--- Task material ---
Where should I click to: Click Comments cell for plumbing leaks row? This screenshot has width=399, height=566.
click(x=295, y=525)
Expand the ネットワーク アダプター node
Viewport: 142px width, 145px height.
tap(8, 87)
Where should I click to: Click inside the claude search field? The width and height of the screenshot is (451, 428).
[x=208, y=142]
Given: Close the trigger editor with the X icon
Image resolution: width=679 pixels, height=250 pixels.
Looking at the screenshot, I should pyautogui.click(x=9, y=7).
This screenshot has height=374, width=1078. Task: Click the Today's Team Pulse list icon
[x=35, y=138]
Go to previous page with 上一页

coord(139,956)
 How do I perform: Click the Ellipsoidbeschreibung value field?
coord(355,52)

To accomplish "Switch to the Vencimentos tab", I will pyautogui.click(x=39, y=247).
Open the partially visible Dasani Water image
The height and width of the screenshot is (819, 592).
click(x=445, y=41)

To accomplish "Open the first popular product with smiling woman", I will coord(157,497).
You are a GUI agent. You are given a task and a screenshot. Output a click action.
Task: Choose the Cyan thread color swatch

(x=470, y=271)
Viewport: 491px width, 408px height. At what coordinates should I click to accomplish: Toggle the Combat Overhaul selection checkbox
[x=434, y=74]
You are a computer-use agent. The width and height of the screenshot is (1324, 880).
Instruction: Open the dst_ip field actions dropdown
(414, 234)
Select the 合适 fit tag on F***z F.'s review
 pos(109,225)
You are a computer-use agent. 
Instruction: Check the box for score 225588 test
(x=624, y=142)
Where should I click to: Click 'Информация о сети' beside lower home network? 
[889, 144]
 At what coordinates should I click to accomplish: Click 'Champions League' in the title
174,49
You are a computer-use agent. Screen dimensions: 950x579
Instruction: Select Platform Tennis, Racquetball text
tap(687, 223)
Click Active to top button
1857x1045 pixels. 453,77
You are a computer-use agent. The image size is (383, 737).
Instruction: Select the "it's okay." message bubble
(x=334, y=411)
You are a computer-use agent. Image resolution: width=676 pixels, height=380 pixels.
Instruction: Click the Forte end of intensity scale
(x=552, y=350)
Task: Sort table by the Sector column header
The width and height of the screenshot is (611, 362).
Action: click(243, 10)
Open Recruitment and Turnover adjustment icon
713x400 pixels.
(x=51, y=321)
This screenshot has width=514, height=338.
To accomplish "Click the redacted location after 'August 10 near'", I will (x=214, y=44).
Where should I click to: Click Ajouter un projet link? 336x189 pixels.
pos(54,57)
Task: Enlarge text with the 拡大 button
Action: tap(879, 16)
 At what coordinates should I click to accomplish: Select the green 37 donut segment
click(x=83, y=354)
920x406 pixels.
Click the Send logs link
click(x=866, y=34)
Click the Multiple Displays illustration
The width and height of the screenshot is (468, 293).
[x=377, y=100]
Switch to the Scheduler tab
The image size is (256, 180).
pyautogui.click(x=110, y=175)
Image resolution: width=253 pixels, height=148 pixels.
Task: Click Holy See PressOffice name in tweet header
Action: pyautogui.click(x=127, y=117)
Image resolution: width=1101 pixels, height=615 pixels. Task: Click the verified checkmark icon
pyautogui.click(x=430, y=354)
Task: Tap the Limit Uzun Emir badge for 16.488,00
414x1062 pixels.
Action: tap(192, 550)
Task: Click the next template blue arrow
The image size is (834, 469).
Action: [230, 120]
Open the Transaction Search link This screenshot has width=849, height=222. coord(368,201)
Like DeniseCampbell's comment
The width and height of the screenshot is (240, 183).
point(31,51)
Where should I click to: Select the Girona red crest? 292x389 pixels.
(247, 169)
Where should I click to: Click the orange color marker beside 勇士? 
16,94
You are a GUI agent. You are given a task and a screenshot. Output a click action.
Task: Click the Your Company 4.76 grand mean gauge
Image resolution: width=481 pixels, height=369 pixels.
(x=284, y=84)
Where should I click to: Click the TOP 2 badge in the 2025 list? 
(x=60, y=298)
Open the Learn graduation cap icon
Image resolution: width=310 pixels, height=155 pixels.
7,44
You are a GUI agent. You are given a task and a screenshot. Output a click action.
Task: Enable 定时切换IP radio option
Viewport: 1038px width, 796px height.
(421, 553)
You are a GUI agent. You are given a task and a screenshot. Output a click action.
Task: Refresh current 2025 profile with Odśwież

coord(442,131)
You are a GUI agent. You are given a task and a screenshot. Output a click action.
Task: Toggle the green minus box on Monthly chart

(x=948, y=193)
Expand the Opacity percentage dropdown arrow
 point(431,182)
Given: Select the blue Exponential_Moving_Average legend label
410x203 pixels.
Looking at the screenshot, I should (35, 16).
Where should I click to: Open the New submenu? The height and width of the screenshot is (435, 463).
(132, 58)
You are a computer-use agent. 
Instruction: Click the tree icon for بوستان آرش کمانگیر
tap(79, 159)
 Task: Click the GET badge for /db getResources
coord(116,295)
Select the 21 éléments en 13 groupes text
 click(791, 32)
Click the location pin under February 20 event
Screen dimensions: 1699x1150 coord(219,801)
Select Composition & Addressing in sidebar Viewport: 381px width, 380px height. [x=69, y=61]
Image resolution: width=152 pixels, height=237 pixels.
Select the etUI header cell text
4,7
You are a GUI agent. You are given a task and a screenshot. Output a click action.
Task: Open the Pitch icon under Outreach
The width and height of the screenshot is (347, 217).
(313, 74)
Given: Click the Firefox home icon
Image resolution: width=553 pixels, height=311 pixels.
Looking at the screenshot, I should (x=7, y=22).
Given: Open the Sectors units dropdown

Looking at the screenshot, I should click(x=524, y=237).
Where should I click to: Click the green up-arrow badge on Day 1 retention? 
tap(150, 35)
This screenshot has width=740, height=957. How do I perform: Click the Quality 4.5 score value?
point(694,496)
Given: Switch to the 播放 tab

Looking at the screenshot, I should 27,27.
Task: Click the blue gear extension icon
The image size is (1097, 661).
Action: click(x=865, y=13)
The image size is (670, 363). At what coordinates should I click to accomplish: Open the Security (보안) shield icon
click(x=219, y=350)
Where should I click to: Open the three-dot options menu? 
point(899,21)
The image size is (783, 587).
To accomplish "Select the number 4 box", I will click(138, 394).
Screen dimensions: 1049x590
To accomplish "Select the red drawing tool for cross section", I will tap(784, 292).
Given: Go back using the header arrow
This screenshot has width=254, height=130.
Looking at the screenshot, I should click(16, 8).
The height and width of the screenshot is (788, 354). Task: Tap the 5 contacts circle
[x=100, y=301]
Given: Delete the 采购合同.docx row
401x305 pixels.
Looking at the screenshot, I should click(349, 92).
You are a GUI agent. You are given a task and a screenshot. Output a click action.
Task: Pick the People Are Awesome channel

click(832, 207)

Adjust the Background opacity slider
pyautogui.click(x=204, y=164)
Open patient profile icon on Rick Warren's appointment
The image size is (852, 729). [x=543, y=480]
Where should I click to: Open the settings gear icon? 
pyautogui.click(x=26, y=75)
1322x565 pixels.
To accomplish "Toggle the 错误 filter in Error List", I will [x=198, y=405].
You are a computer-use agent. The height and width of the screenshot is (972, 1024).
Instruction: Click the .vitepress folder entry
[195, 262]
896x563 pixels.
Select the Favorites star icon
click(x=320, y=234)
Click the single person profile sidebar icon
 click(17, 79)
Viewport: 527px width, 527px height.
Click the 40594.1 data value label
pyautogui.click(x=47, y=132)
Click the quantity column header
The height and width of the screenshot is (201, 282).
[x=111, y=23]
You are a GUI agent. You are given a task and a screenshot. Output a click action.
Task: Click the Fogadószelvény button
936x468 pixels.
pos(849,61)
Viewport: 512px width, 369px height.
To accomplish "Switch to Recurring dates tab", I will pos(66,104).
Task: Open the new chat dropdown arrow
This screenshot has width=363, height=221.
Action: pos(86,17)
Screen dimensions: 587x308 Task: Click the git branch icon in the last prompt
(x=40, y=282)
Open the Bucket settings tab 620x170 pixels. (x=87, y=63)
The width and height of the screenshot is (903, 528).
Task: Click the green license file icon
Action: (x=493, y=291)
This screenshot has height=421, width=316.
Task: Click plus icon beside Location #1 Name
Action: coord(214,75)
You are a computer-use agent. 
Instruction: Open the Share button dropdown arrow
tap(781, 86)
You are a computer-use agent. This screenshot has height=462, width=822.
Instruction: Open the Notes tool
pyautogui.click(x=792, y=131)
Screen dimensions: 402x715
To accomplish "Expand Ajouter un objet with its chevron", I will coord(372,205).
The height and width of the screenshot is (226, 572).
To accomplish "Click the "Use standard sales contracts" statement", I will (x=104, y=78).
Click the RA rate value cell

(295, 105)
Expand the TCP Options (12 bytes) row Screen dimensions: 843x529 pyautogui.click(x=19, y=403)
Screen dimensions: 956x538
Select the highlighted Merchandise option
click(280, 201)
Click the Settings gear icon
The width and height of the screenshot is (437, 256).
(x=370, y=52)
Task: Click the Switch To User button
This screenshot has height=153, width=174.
---
What needs to be done – Going over every line of the entries, tally those containing the string "blue" and report only the figure.

Written reply – 3